Rewrite the lines of the material from the one containing "Choose Cut from" through the one containing "click(1218, 403)", inclusive, changing every "checkbox" to "check box" and leaving all else as it is. Return only those lines.

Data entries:
start
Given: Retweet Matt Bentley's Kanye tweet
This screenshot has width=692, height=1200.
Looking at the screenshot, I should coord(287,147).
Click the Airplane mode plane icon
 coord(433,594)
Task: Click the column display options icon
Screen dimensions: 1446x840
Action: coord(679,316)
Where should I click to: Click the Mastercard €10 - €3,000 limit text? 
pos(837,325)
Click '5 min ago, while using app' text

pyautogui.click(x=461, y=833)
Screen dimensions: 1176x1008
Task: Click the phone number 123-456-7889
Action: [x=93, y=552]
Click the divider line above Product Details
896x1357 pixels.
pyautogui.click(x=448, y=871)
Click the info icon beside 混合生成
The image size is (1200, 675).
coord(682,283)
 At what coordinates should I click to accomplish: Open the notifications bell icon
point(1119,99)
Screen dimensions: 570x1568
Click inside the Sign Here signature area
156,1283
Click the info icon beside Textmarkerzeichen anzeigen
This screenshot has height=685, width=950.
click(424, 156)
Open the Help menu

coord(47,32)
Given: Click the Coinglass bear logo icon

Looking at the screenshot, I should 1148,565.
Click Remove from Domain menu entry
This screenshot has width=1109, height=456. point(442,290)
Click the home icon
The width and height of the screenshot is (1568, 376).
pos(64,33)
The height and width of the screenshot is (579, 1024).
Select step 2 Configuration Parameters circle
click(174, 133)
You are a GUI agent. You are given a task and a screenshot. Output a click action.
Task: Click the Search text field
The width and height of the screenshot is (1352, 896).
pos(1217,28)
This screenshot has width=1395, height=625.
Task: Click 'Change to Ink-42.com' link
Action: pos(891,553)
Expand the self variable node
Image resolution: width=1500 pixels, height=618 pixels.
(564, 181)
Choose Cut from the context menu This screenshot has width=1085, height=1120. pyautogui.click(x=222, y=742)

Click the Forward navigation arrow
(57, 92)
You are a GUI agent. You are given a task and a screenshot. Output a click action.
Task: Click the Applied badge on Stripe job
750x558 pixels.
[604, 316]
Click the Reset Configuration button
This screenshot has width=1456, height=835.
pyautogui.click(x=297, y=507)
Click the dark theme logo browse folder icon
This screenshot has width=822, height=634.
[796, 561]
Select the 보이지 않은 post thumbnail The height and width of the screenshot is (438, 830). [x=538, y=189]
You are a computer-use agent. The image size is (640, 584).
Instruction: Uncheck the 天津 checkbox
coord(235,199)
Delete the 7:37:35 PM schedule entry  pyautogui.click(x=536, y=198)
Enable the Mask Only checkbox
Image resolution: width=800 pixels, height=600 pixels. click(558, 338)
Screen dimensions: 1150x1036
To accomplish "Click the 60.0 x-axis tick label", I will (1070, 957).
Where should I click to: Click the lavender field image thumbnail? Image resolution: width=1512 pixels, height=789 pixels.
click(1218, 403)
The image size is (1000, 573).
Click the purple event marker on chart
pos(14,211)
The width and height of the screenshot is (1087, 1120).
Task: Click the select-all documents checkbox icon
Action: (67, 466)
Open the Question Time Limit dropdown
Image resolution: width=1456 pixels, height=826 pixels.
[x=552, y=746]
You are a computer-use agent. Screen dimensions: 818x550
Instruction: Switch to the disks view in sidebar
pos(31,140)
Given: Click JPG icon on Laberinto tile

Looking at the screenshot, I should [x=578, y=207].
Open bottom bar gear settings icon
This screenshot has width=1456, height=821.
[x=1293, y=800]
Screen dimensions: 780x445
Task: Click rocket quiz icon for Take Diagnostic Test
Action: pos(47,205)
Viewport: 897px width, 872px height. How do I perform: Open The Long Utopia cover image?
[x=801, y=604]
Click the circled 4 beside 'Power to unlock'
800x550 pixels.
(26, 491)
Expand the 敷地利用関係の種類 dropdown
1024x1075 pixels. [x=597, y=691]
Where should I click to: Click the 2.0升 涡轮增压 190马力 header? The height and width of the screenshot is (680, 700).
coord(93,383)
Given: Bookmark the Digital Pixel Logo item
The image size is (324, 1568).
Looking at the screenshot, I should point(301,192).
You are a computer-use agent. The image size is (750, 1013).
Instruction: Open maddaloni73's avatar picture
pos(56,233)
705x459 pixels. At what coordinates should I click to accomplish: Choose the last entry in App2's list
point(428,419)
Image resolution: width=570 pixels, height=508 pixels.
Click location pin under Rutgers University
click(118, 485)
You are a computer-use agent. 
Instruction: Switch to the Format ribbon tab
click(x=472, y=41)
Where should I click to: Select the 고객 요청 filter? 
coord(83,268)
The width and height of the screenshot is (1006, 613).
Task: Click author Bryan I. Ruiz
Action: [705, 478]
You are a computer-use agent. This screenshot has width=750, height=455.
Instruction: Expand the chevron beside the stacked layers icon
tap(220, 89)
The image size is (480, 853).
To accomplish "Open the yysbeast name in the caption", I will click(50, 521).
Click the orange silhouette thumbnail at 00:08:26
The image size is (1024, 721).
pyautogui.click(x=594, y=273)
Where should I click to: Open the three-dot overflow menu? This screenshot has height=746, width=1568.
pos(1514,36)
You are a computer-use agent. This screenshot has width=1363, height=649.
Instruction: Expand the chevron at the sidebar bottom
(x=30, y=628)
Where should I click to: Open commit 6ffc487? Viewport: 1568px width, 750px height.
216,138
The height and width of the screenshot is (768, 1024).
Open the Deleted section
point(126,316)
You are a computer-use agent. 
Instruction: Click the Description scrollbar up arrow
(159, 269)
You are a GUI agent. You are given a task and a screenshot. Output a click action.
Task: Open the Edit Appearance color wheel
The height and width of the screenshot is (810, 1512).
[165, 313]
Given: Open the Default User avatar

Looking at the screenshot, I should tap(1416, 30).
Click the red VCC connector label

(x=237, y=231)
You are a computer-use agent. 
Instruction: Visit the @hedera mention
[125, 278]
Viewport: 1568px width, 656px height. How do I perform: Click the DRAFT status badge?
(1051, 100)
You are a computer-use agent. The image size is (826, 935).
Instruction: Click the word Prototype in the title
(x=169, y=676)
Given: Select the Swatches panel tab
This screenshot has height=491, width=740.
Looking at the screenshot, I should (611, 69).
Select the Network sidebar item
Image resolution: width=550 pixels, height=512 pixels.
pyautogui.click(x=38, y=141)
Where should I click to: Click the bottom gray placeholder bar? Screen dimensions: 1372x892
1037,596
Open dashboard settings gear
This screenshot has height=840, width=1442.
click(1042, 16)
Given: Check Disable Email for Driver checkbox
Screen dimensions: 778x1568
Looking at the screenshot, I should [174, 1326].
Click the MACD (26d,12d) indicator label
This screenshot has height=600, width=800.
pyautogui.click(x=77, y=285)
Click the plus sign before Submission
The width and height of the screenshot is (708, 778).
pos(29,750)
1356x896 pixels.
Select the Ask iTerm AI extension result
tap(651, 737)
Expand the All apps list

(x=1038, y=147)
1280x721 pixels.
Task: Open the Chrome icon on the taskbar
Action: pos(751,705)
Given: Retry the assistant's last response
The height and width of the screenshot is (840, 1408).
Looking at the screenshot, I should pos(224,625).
end
FINAL ANSWER:
Choose Cut from the context menu This screenshot has width=1085, height=1120. pyautogui.click(x=222, y=742)

Click the Forward navigation arrow
(57, 92)
You are a GUI agent. You are given a task and a screenshot. Output a click action.
Task: Click the Applied badge on Stripe job
750x558 pixels.
[604, 316]
Click the Reset Configuration button
This screenshot has width=1456, height=835.
pyautogui.click(x=297, y=507)
Click the dark theme logo browse folder icon
This screenshot has width=822, height=634.
[796, 561]
Select the 보이지 않은 post thumbnail The height and width of the screenshot is (438, 830). [x=538, y=189]
You are a computer-use agent. The image size is (640, 584).
Instruction: Uncheck the 天津 check box
coord(235,199)
Delete the 7:37:35 PM schedule entry  pyautogui.click(x=536, y=198)
Enable the Mask Only check box
Image resolution: width=800 pixels, height=600 pixels. click(558, 338)
Screen dimensions: 1150x1036
To accomplish "Click the 60.0 x-axis tick label", I will (1070, 957).
Where should I click to: Click the lavender field image thumbnail? Image resolution: width=1512 pixels, height=789 pixels.
click(1218, 403)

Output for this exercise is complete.